Messa da parte la vena catastrofica e fracassona del sopravvalutato "The host", Bong torna ad atmosfere simili a quelle del suo film migliore, "Memories of murder", sfornando una pellicola che – pur non raggiungendo gli stessi livelli di quella precedente – non lesina allo spettatore spietati colpi di scena e tragici dilemmi morali. L'anziana protagonista, erborista e agopunturista abusiva, vive in una cittadina di campagna insieme al figlio ritardato Do-joon, cui è legatissima. Quando l'ingenuo ragazzo viene arrestato dalla polizia con l'accusa di aver ucciso una liceale, la donna – convinta della sua innocenza – comincia una propria indagine parallela che la porterà a scoprire una tremenda verità. Uscito un anno prima di "Poetry", ne anticipa curiosamente alcuni temi (e trattandosi di film entrambi coreani, chissà se la cosa è casuale): è infatti anch'esso incentrato su una madre alle prese con il dolore di vedere il figlio accusato di un orribile crimine. Ma i toni (e gli intenti) sono ben diversi: se nella pellicola di Lee Chang-dong si esplorano con attenzione e sensibilità le conseguenze di un simile delitto, i sensi di colpa (presenti o assenti) e i legami fra individuo e società, qui si rimane più "semplicemente" dalle parti del thriller, per quanto ricco di intensità.

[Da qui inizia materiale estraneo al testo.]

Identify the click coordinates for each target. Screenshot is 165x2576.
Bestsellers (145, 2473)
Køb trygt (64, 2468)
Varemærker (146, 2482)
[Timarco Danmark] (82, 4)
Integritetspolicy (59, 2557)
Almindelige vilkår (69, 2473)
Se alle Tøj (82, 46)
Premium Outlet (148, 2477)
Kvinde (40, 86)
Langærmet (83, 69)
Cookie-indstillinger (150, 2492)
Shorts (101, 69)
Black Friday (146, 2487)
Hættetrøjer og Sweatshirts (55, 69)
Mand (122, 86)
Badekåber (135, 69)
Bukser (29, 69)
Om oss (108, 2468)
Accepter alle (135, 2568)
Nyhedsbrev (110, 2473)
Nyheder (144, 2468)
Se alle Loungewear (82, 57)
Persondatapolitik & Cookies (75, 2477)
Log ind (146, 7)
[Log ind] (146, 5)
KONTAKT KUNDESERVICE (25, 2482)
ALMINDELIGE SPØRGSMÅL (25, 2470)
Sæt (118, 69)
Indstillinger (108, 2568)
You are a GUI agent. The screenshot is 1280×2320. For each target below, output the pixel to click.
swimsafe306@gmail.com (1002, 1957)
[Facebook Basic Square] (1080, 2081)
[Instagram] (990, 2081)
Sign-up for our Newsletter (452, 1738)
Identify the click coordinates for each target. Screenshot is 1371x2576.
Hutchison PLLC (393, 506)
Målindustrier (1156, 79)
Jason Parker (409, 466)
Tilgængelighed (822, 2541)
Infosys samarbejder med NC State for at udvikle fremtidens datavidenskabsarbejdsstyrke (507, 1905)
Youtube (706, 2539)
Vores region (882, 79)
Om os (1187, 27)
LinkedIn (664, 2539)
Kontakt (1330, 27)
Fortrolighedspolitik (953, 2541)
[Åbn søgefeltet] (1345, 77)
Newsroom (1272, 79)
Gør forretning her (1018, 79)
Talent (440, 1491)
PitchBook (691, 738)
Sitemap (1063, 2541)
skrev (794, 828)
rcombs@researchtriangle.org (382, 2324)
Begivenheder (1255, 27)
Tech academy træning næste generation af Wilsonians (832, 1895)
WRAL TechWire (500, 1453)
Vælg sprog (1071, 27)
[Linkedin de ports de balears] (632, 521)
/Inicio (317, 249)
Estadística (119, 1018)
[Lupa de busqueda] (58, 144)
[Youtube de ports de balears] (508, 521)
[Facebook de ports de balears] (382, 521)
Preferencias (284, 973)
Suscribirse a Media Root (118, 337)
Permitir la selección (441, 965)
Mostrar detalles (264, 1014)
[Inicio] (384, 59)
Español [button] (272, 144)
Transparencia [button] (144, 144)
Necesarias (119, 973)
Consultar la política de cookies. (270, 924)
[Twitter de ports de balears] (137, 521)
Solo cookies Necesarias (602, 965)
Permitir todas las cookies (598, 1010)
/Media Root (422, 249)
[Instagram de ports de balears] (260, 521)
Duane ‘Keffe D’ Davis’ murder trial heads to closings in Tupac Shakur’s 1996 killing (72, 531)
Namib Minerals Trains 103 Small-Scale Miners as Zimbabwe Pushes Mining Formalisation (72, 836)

La pellicola parte un po' lentamente, a dire il vero: ma dopo una prima parte moderatamente noiosa comincia a crescere e si fa davvero interessante verso il finale, quando la sceneggiatura ribalta le carte in tavola. Le due scene migliori, comunque, restano probabilmente quelle di apertura e di chiusura, con il ballo della donna tra i campi di spighe e sull'autobus.

28 agosto 2011

La locanda del gabbiano (N. Ogigami, 2006)

La locanda del gabbiano (Kamome shokudo)
di Naoko Ogigami – Giappone 2006
con Satomi Kobayashi, Hairi Katagiri
**1/2

Visto in divx alla Fogona, con Marisa e Monica, in originale con sottotitoli.

La minuta Sachie apre una locanda in Finlandia per servire agli avventori caffè, dolci alla cannella e pietanze giapponesi (pesce alla griglia e onigiri). Dapprima i clienti latitano, e l'unico frequentatore abituale è un timido ragazzo con la passione per gli anime (i cartoni animati nipponici); ma pian piano, grazie anche all'aiuto di altre due "giapponesi in trasferta" – l'emotiva e stravagante Midori e la più formale Masako, che si trasferiscono da lei e le danno una mano in cucina – la locanda arriva a riempirsi, superando la diffidenza e il sospetto dei compassati finlandesi. Un "piccolo" film sull'amicizia e il cibo, incentrato su tre donne sole che si ritrovano – per motivi casuali o bizzarri (come l'aver puntato a caso il dito su un atlante) – sperse e isolate in un paese lontano (lost in translation), e che punta le sue carte sulla strana commistione fra Giappone e Finlandia; commistione, comunque, che è meno insolita di quanto possa sembrare, come dimostra lo stile minimalista della pellicola, caratterizzato da un umorismo surreale, sottile e rarefatto che, pur essendo tipicamente giapponese, ricorda anche le pellicole di Aki Kaurismäki. Non a caso le parole che Masako usa per descrivere i finlandesi, "gente che prende seriamente cose così stupide", e che "sembrano tutti così calmi e pacifici, liberi dai legami con il mondo", potrebbero adattarsi anche a certi abitanti del paese del Sol Levante. Il cast è prevalentemente femminile: attorno alla protagonista Satomi Kobayashi spiccano, per simpatia, i volti di Hairi Katagiri (dalle fattezze e dalle espressioni impareggiabili, a tratti sembra un Kitano al femminile) e di Masako Motai. Ma ci sono anche attori kaurismäkiani come Markku Peltola.